A family of new structurally manipulable pentagonal-bipyramidal (PBP) DyIII SMMs, with formulas [Dy(Hbpen)(Cl)3] (1), [Dy(Hbpen)Cl(OPhBr2NO2)2] (2), [Dy(Hbpen)(OPhCl2NO2)3] (3) and [Dy(Mbpen)(Cl)3] (1CH3), were controllably prepared based on a H-substituted amine-based ligand N,N′-bis(2-pyridylmethyl)-ethylenediamine (Hbpen) or a CH3-substituted amine-based ligand N,N’-dimethyl-N,N’-bis(2-pyridylmethyl)-ethylenediamine (Mbpen), which is compared with the reported imine-based DyIII analogues (1’-3’). Upon fine-modulating the type of nitrogen donor on pentagon plane, the electronic effect is efficiently implemented to significantly modify the magnetic anisotropy and SMM behavior of PBP complexes.
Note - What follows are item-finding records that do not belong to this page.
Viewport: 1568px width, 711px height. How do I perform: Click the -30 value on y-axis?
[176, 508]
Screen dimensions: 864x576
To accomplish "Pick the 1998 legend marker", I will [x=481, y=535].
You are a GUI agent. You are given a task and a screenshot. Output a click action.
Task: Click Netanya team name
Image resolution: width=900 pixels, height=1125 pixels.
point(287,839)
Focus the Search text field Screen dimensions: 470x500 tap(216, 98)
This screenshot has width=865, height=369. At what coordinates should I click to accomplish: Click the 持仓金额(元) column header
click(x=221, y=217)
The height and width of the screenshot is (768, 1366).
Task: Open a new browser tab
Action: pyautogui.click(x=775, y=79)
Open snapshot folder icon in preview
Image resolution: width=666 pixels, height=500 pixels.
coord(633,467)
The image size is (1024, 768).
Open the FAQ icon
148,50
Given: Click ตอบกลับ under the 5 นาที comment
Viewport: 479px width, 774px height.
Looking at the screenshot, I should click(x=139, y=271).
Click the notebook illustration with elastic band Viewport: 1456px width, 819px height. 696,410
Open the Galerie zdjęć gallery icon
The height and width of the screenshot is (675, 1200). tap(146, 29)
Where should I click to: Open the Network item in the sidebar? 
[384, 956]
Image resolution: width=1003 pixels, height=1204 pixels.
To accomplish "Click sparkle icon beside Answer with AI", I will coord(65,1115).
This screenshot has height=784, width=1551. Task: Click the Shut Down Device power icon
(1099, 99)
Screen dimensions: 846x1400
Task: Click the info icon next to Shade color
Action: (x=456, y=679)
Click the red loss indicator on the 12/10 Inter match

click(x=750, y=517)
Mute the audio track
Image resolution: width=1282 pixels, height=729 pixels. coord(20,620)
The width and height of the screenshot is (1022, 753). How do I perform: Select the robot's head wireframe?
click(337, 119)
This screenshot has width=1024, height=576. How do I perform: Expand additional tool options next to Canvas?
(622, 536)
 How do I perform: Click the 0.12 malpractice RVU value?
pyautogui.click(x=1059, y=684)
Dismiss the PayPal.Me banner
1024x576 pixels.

Notably, the amine-based 2 shows a three-fold improved energy barrier and an observable hysteresis opening up to 3 K. 1 and 1CH3exhibit slower relaxation and enhanced anisotropy than the imine-based analogue, accompanied with the reorientation of magnetic easy axes. Conversely, the poor magnetic property is observed in 3 after reduction of imine. The changes of SMMs behavior and uniaxial anisotropies are rationalized by both experimental and theoretical studies. The H-substituted amine has formally larger magnitude of negative charge than that of imine due to polarized N-H σ bond. However the repulsion generated by sp3 N of amine to DyIII ion is also affected by the orientation of lone pair electron. The present work provides a feasible way to rational optimize the SMMs performance of DyIII complexes, highlighting the importance of the electronic property of equatorial donor in controlling the quantum tunneling and the magnetic relaxation for PBP DyIII-SMMs.